Reading text:

=======

For many people, the work of years is materialised in tangible goods such as cars or houses. For creative people, though, it is materialised in intangibles such as paintings or songs, which are protected through intellectual property rights. For this reason, the creative economy cannot be conceived without the concept of intellectual property as a representation of intangible assets.
Intellectual property rights are the linchpin of commercial transactions in the creations generated by the world’s creatives. JK Rowling, writer of the Harry Potter series, was able to obtain royalties for the use of her creations in many ways, including movie and video game adaptations, as well as toys. Underlying all these payments are copyrights, trademarks and other intellectual property rights.
Intangible assets have played an increasingly important role in the valuation of companies in recent years. In the S&P 500, a US benchmark index, intangible assets represented just 17% of the total market value in 1975, while by 2020 they accounted for 90%.
As intangible assets become a more relevant part of the global market, investors should become more comfortable with the idea of investing in the creative economy, reducing reliance on state support.

=======

Collected data:
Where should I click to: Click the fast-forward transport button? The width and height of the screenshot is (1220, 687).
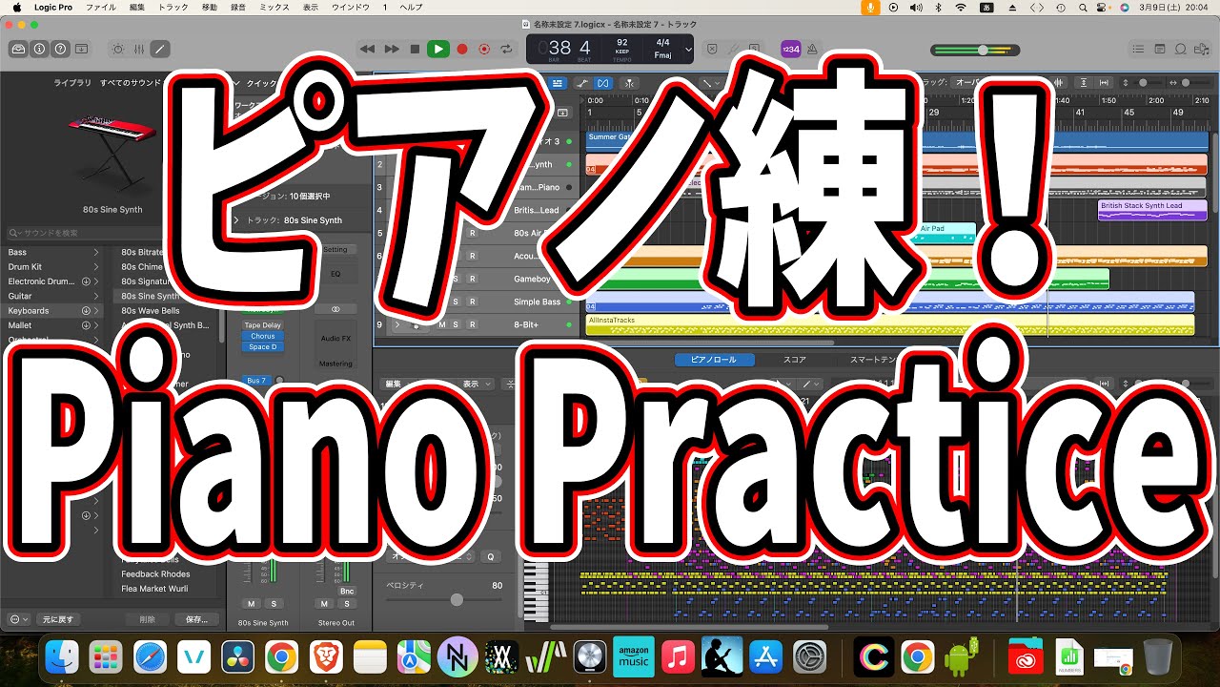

=======

Your goal: Continue the passage on intellectual property and the creative economy, picking up after its final sentence.

Task output:
Consider, for example, Cirque du Soleil, which had the Quebec government as a partner. When the founders of the Cirque decided to grow and pursue their path as a private company, they needed to raise capital to make it happen, but at that time, who was going to lend them money or invest in a creative industry? In private banking, they found a small savings company that took the risky decision to support them. This was the Caisse Solidaire Desjardins, which granted them a US$20,000 loan – possibly the best investment in the history of that bank.
It has not been easy to convince private banks of the opportunities offered by the cultural and creative industries. It usually happens in countries with more experience in the field, typically more developed; however, there are exceptions. A notable one is Nollywood, which has become the second largest film industry in the world. The creative economy contributes significantly to Nigeria’s GDP and the film industry is one of the most important employers in the country, prompting some African private banks to offer loans for entrepreneurs in the creative sector.
Given the continued challenges of attracting investment to a field in which the product is intangible, the European Union has funded research to identify alternative and innovative mechanisms of financing cultural industries, specifically for the African, Caribbean and Pacific regions. The report identified five methods of financing: start-up and crowdfunding; cluster financing; debt financing; capital financing; and export financing. Those are some of the best options available for investors looking to bet on the creative economy.
Although the pandemic has created widespread challenges for the creative sector as a whole, some industries in the sector have managed to grow – for example, those related to the generation of content that is streamed online. Many startups and companies that looked unattractive to investors before the pandemic have now generated returns that have paid off massively for those who put their trust in them. That is why it is key to identify how to monetise intellectual property – otherwise, these companies would not be profitable.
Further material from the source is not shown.